** begin MATERIAL FOR THIS EXERCISE **

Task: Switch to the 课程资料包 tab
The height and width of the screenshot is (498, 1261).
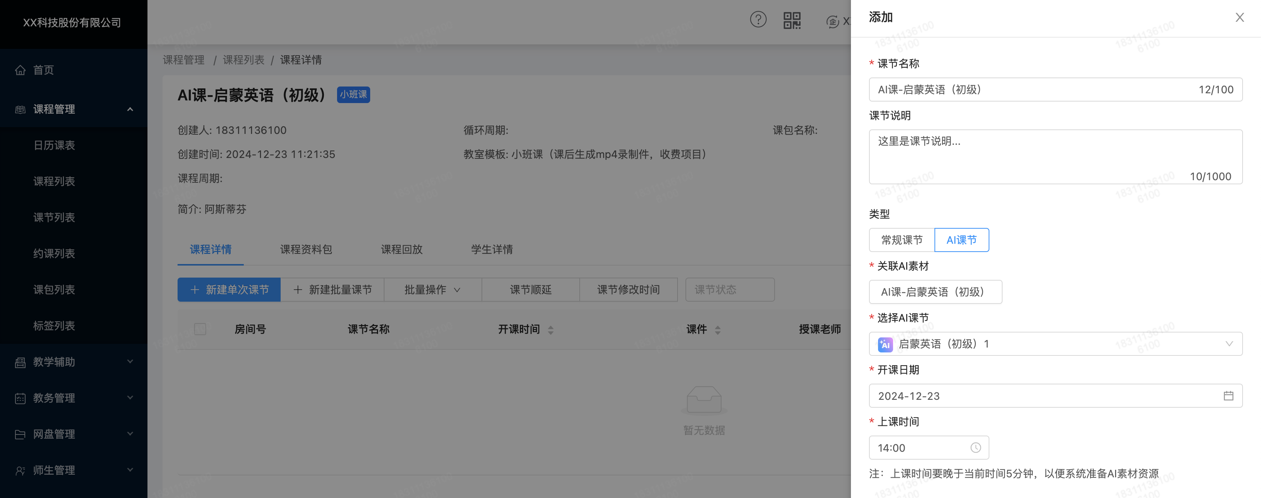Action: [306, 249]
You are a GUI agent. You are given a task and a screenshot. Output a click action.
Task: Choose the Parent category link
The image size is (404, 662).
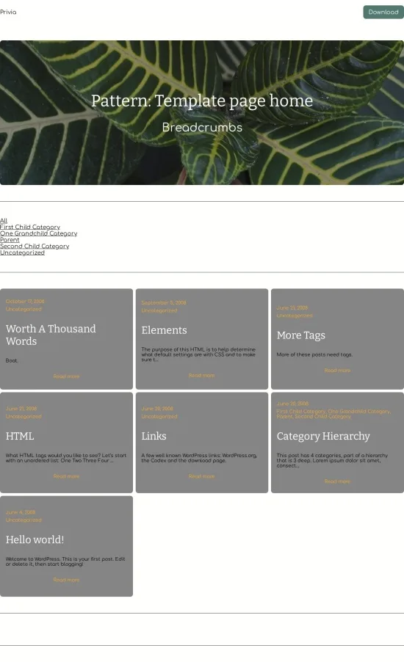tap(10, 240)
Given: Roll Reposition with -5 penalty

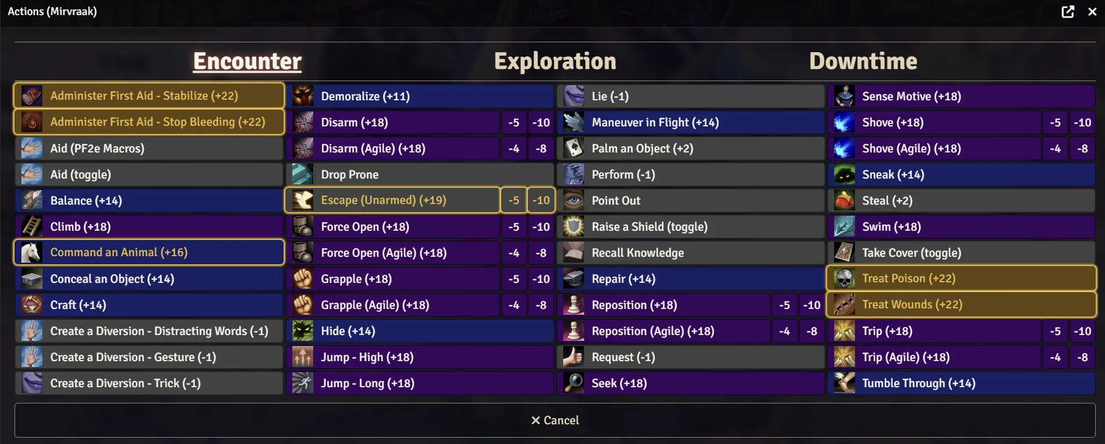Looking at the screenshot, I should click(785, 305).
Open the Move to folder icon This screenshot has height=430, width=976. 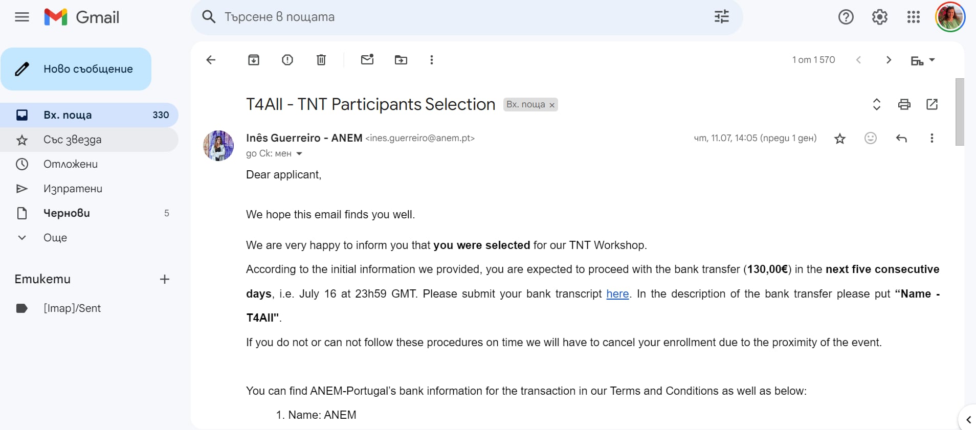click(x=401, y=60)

** end MATERIAL FOR THIS EXERCISE **

> _PROBLEM TO SOLVE_: Pull out the stretch of lines from the first one through the line containing "Looking at the", copying each word for word. Leave the pictures out of your answer.

> _OUTPUT BELOW_:
Task: Switch to the 课程资料包 tab
The height and width of the screenshot is (498, 1261).
Action: [306, 249]
You are a GUI agent. You are given a task and a screenshot. Output a click action.
Task: Choose the Parent category link
The image size is (404, 662).
tap(10, 240)
Given: Roll Reposition with -5 penalty

Looking at the screenshot, I should click(785, 305).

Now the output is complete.